In a reaction to Brussels Signal, also shared on social media, Valérie Hayer, President of Renew, described the move as a “divorce that was long overdue”.

“ANO has chosen a populist path that is incompatible with our values and identity,” she said.

“Over the last month, their divergence from our values has increased exponentially, and we witnessed this with great concern.

“ANO’s unwillingness to continue its commitment to liberal values has led to today’s outcome. They have turned their back on our firm pro-European convictions and values,” she said.

“The departure of ANO reinforces our pro-European values and our unity. Renew Europe is even more united in our mission to promote our liberal values and deliver an ambitious programme for the Europe of tomorrow.”

With ANO’s departure, Renew loses seven seats and falls back to 74, nine behind the European Conservatives and Reformists (ECR), consolidating the ECR’s third spot.

Earlier, the five pan-European Volt MEPs, who were considering joining the Liberal group, said they wanted to stay with the Greens after all, letting their members decide the issue by June 23.

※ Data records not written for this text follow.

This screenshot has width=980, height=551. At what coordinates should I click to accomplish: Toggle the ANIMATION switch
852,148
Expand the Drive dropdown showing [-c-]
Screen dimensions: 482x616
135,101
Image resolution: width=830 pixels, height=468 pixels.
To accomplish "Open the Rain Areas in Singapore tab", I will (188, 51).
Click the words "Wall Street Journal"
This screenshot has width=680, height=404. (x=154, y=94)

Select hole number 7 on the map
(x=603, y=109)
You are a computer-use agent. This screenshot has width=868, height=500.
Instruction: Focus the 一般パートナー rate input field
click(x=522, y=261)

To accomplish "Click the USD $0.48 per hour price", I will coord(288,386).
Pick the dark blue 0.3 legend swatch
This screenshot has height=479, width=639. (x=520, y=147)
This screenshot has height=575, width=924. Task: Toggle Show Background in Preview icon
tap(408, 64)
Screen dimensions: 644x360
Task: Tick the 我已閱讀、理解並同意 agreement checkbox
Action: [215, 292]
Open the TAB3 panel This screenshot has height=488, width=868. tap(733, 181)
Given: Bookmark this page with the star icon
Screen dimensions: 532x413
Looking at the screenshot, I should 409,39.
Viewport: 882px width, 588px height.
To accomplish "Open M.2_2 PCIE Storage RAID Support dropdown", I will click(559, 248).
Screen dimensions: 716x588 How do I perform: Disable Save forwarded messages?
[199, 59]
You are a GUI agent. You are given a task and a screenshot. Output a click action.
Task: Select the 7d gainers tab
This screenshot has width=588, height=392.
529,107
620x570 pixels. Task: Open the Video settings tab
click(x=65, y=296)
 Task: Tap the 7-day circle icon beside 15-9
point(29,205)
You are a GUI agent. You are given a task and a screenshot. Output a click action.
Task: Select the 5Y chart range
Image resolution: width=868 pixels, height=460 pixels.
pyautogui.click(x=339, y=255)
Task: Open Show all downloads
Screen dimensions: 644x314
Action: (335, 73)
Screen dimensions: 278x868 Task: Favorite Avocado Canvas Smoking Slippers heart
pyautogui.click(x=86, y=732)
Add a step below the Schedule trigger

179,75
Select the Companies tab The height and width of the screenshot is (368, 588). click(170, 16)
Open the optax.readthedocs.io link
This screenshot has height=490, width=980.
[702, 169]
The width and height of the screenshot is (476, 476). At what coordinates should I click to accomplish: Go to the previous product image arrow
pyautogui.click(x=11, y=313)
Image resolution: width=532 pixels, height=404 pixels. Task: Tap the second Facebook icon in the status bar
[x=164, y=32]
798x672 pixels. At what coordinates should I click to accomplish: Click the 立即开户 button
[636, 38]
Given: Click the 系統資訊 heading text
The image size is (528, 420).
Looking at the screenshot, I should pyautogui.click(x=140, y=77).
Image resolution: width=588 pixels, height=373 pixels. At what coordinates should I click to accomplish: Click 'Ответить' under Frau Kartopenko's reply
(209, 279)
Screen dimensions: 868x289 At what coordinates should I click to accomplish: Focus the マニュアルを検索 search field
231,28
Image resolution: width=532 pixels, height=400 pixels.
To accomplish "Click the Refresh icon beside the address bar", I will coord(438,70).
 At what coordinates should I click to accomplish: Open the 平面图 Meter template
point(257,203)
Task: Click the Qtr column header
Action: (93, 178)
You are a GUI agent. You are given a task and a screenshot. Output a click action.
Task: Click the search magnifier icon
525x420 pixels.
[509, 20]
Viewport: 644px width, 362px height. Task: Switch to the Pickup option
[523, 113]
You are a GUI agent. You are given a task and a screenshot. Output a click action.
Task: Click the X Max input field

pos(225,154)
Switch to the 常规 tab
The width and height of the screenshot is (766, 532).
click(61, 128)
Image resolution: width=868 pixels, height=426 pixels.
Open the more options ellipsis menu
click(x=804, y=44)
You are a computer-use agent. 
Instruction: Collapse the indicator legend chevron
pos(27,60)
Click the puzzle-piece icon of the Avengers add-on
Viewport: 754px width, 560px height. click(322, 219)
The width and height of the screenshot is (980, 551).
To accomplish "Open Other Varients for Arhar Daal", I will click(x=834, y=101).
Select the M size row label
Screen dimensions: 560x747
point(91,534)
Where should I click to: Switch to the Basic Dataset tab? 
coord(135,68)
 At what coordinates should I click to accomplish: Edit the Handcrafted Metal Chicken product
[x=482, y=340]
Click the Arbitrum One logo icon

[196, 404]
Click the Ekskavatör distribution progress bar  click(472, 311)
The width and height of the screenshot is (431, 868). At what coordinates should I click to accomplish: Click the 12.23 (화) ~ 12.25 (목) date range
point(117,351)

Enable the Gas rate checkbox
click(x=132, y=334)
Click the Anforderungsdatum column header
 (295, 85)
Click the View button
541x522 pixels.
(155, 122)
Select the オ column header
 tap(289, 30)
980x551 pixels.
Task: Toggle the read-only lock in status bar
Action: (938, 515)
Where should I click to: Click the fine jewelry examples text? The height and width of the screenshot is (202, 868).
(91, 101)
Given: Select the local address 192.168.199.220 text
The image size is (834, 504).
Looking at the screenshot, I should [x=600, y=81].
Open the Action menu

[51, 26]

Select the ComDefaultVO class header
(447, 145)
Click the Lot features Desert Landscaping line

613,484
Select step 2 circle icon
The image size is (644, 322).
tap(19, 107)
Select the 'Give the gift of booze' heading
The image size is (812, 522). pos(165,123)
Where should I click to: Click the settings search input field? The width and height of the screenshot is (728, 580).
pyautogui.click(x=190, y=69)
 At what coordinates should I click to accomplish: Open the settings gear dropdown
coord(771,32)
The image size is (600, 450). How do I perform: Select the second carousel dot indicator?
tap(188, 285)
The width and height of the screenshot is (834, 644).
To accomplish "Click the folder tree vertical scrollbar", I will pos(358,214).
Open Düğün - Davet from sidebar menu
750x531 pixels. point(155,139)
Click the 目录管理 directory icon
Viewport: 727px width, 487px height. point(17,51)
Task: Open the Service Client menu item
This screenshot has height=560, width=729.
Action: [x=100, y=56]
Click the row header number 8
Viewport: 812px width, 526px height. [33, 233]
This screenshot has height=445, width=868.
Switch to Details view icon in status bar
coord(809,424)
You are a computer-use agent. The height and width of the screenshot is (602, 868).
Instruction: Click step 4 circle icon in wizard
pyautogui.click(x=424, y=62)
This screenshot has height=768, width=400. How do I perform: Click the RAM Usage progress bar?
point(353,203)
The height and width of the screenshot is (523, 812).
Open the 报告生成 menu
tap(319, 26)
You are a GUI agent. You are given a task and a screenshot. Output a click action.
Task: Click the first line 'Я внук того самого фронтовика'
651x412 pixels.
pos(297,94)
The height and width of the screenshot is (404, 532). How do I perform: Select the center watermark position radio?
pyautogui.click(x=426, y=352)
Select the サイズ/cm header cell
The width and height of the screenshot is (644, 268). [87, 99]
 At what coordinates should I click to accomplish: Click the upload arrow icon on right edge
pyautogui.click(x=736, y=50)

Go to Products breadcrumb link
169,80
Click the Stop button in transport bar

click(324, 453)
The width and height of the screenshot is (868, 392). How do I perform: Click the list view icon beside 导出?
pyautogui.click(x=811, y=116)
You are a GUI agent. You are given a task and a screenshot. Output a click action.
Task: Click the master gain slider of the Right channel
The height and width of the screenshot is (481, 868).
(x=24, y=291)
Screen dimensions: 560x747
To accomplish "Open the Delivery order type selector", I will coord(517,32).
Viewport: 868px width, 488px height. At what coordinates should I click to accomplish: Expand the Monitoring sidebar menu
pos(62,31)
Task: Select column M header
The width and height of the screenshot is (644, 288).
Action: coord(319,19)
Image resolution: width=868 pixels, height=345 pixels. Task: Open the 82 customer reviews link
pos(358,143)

A source within Renew told Brussels Signal the group was still in negotiations with potential new members, with those discussions expected to conclude shortly.

On the Renew website, ANO was swiftly removed. On the afternoon of June 21, it stated: “There are no member parties in Czechia yet.”

The Belgian party, Les Engagés, which joined Renew on June 20, had not yet been added.

Regarding the future of his ANO Party, Babiš said: “ECR is certainly not a solution for us. Representatives of other Czech political parties have a big say in factions, and the ECR is certainly not our choice.

“We’ll see, maybe a new faction will emerge.”

ECR was co-founded by The Civic Democratic Party (ODS), which is now the second-biggest in the Czech Parliament. It is half the size of ANO but, in government, has the Czech Prime Minister Petr Fiala in its ranks.

The struggle for seats by political groups in the European Parliament has unfolded as negotiations on Europe’s top-jobs are being held.

Despite a right-wing surge in the latest EP elections ending June 9, established parties are doing their best to keep Conservatives out and to share the roles among themselves.

European leaders have, until now, argued that the spoils should go to the three biggest EP groups, who also hold the majority.

That has dismayed Conservative Italian PM Girogia Meloni and her ECR, who want to see the demands of the European electorate – which they see as less progressivism and more Conservatism – translated into the new European Government.

In the previous European leadership team, Renew got the presidency of the European Council and six European Commissioners. ECR only bagged one Commissioner.